Rep. Gerry Connolly (D-Va.) has filed a motion with the Postal Regulatory Commission to make public “all documents and communications related to the United States Postal Service’s market research information file as Library Reference, USPS-LR-N2012-1/NP14 and NP1, filed on March 6, 2012 and December 5th , 2011 with an application for non-public status.” (Mail Processing Network Rationalization Service Changes, 2011 and 2012)
Below are excerpts of the request filed yesterday with the PRC:
Motion for Termination of Non-Public Status of Library Reference
By this motion I am requesting that the Commission make public all documents and communications related to the United States Postal Service’s market research information file as Library Reference, USPS-LR-N2012-1/NP14 and NP1, filed on March 6, 2012 and December 5th , 2011 with an application for non-public status.

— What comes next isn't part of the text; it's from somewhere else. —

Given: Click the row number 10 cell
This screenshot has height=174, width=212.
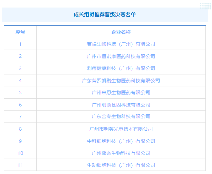Looking at the screenshot, I should [20, 153].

Public Interest in Financial Transparency Supports Publicizing USPS-LR-N2012-1INP14 andNPl
This Library Reference information (NP 14) includes data on total and contribution revenue losses from the aggregate impact of Post Office closures, reduction in mail service to fewer than six days per week, processing facility closures, degradation of mail service, and possibly other factors such as rate increases. Library Reference information (NP l) also contains information about the impact of processing facility closures in isolation of other variables. Making this information public also would indicate whether the Postal Service abandoned this study before completion because it would have shown revenue losses despite Postal Service management’s assertions to the contrary. As you know, a proposal from Postal Service management and some legislation introduced by Members of Congress would result in the closure of Post Offices and mail processing facilities, the elimination of next-day mail service, and other changes in current service standards. Legislation (H.R. 2309) to restructure the Postal Service, including provisions to close many processing facilities, reduce service standards and close thousands of rural Post Offices, has been reported from the House Oversight and Government Reform Committee and may come before the House for consideration. A separate bill (S. 1789) has been reported from the Senate Homeland Security and Governmental Affairs Committee and may come before the Senate for consideration. Simultaneously, the Postal Service is moving forward with its own plans to close hundreds of mail processing facilities and thousands of Post Offices.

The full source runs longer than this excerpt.